Jul 6, 2017

The Artificial Intelligence Hype Cycle

Is the AI hype cycle worth the investment? In this video blog, James Jockle, Chief Marketing Officer at Numerix, sits down with Paul Rowady, Director of Research at Alphacution to discuss the recent trend of the artificial intelligence hype cycle sweeping the financial industry.

Video Transcript:

Jim Jockle (Host): Hi, welcome to Numerix video blog, I'm your host Jim Jockle. Joining me today, Director of Research at Alphacution Paul Rowady, Paul thanks for joining us again. As always, we always get into some great conversations in terms of digital transformation, IT spending, resource planning, and the revolution of the banking cycle. But, I want to focus in a little bit on a recent blog you did in terms of the source of the AI hype and clearly 2017 is the year of AI and I think I put on LinkedIn joking around was - if something has an if-then statement: it’s AI. Perhaps you can share some of your thoughts on why is 2017 the year of AI?
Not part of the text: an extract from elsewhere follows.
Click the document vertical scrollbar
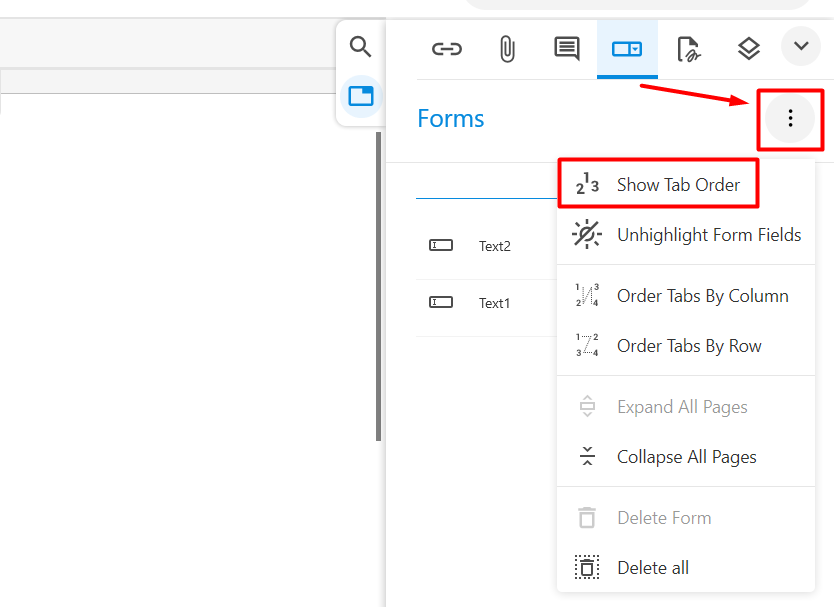Viewport: 834px width, 607px height. click(x=379, y=286)
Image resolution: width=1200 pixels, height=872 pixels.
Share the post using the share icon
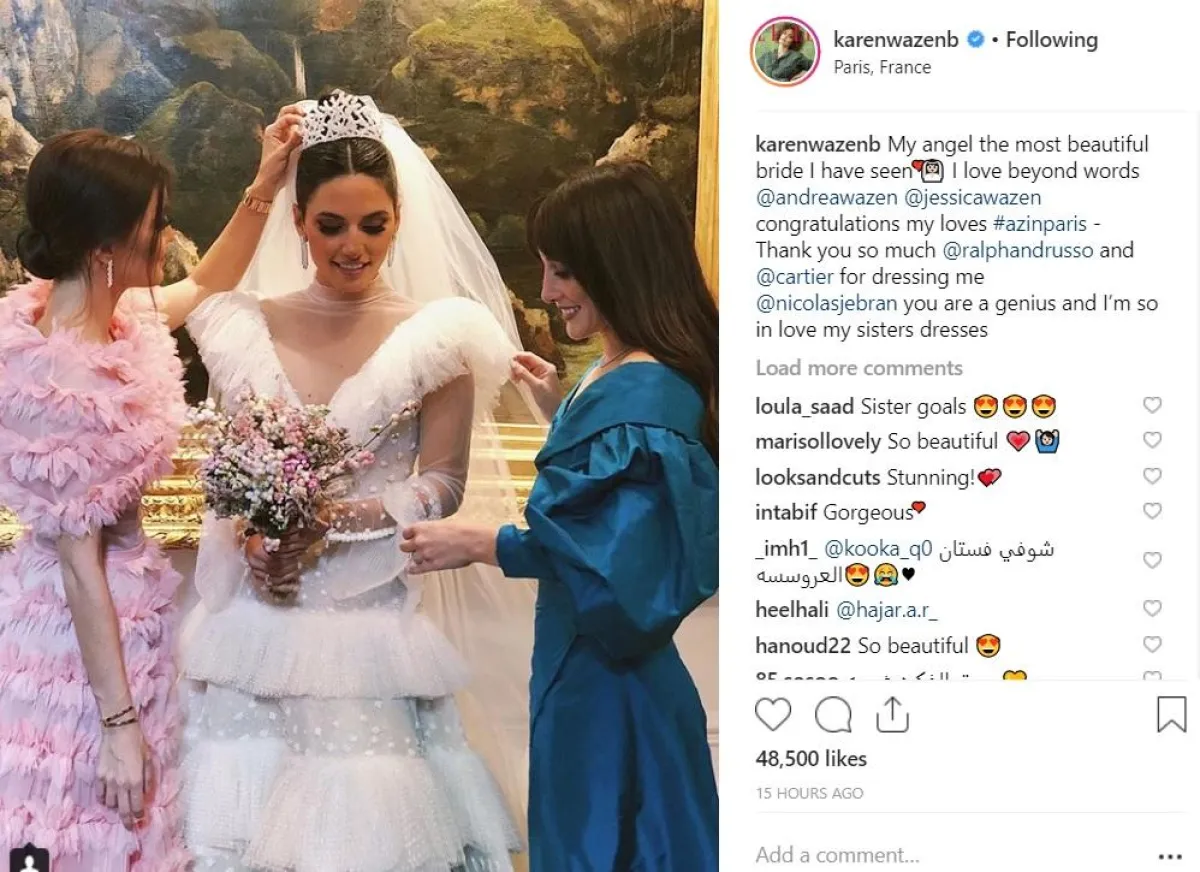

Paul Rowady (Guest): So being in this seat where you’re observing how the landscape moves over years and years and years, you tend to see patterns emerge and one of the patterns you see is that each year has its poster child terminology. For instance, last year was Blockchain, and when that happens you get a scenario where these terms get overhyped. Not that they aren’t important, they’re all very important. If you go back to a year before that, digital transformation was the marquee term for a lot of marketing budgets. So, a lot of the content, a lot of the research that was developed, had this terminology, had these buzzwords in there. So, artificial intelligence, AI, machine learning, cognitive solutions, these are all a family of terms with AI being kind of the lead, that we find ourselves this is the term for 2017 and what I discovered in some of our modeling, particularly in the development of our recently release IT services study and in the course of doing that, looked at some of the hardware services players, so HPE and IBM in particular. What I discovered and ultimately drilled down on is that nobody else was mentioning this term AI or in the case of IBM, cognitive solutions. Apple didn’t mention it, Amazon didn’t mention it, Google and Alphabet a little bit, but not tied to financial performance. IBM used the term cognitive 155 times in its 2016 annual report, up from 56 times in its 2015 annual report. Long story short, they’ve reorganized their business so that Watson, their AI voice…

Jockle: The Ken Jennings of artificial intelligence.

Rowady: I have no idea what that is…

Jockle: The guy that Watson beat on Jeopardy.

Rowady: Oh yeah! So, they’re really hitching their wagon to Watson. A lot of their brand identity through some internal reorganization, they’ve got a segment now because their hardware business is in a long-term decline. The services business on top of that is in somewhat of a long-term decline. So, it’s the software and in particular the Watson franchise where they’ve created this new segment called cognitive solutions and allocated 18 billion dollars of their former software bucket to this new cognitive solutions bucket – 18 billion dollars in revenue – and then placed a 1.3-billion-dollar marketing budget on that. So, can we tie the AI hype cycle purely to IBM, certainly not. I mean this is something that’s broadly going on in all industries and certainly is very attractive in the unprecedented transformation in financial services and banking, but a 1.3-billion-dollar budget, there aren’t too many of those around and so I put it as at least a key source of the hype.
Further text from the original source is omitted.